_Given exercise_: Copy the material word for word, from the line containing "The image size" through the line containing "(x=599, y=36)". Leave out the pictures.

_Records for the exercise_:
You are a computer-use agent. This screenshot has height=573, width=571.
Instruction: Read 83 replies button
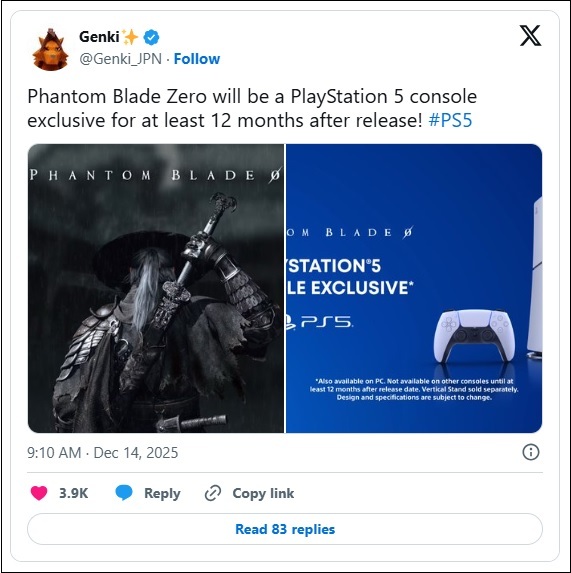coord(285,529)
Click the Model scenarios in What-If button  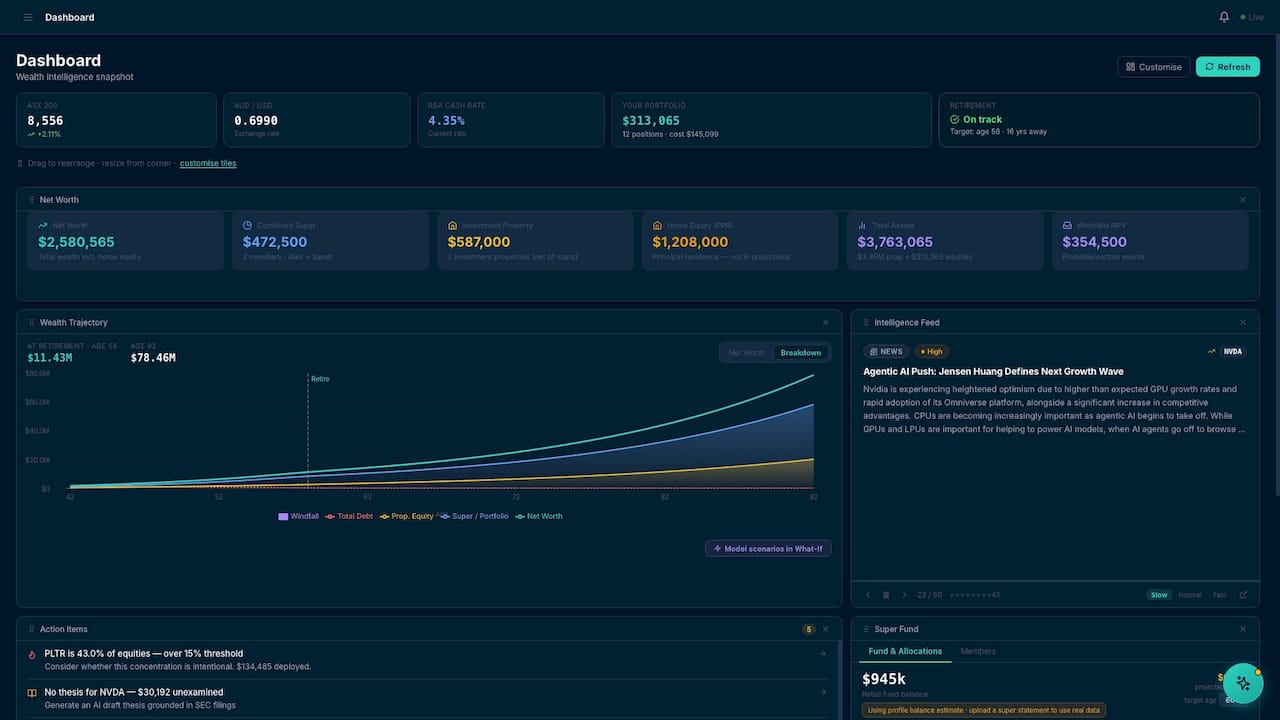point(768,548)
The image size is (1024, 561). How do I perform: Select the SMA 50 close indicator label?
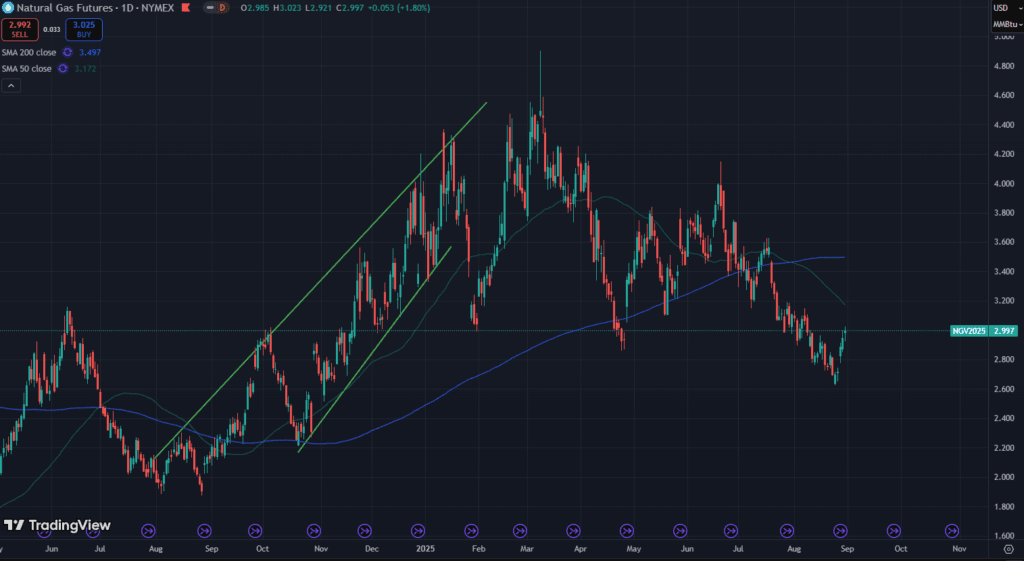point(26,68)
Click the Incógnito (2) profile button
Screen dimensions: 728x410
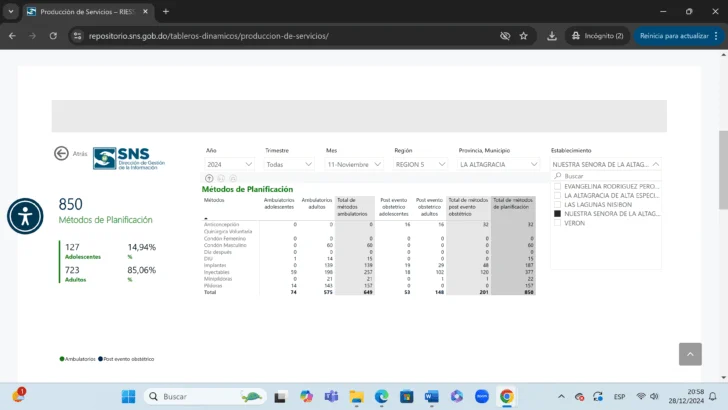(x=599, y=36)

==

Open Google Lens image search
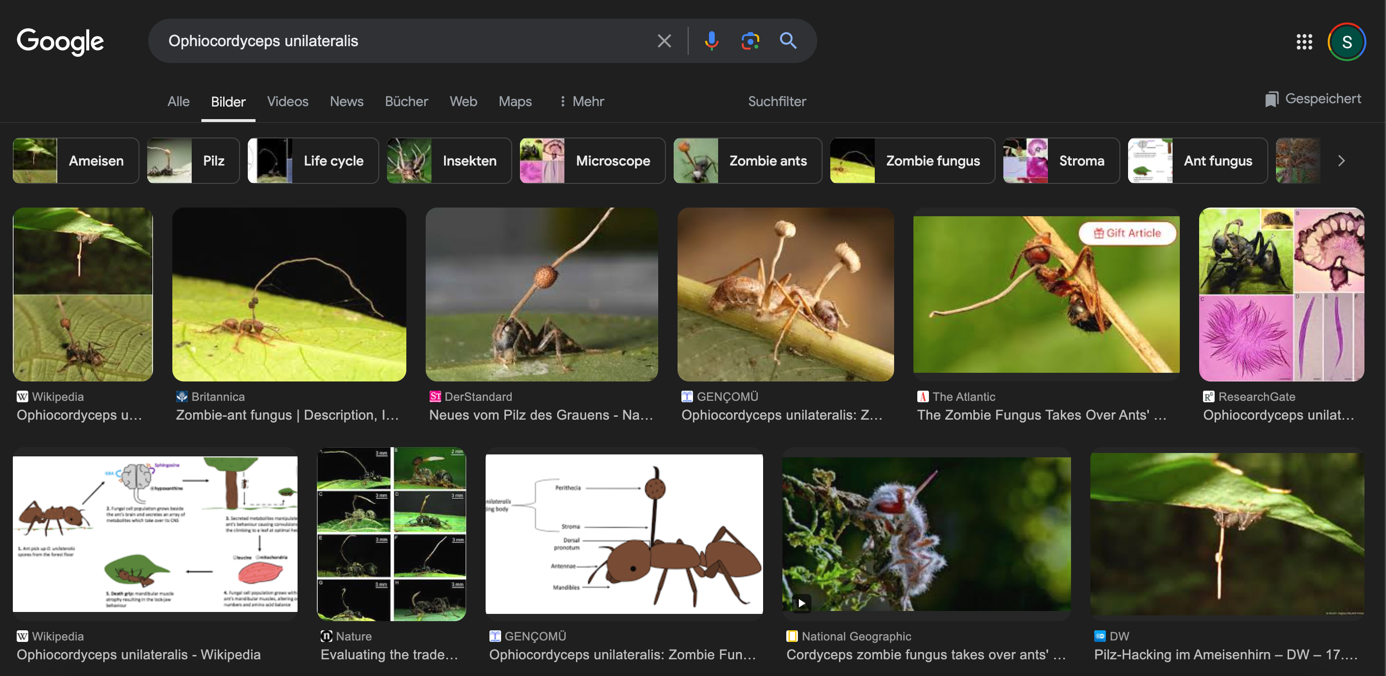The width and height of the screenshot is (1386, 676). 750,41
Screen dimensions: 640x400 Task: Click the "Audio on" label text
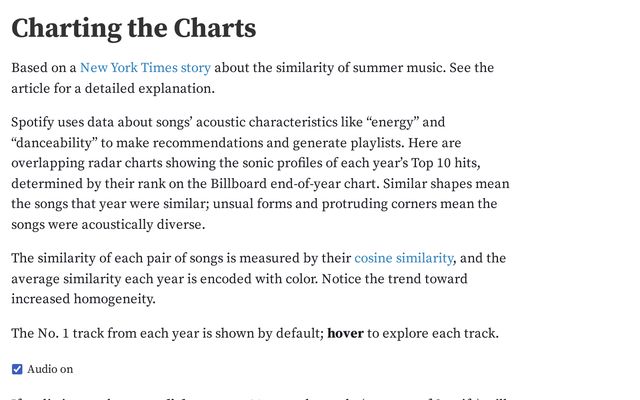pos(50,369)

_Exercise output_:
The image size is (1024, 561). How do I perform: Select the SMA 50 close indicator label?
point(26,68)
Click the Incógnito (2) profile button
Screen dimensions: 728x410
(x=599, y=36)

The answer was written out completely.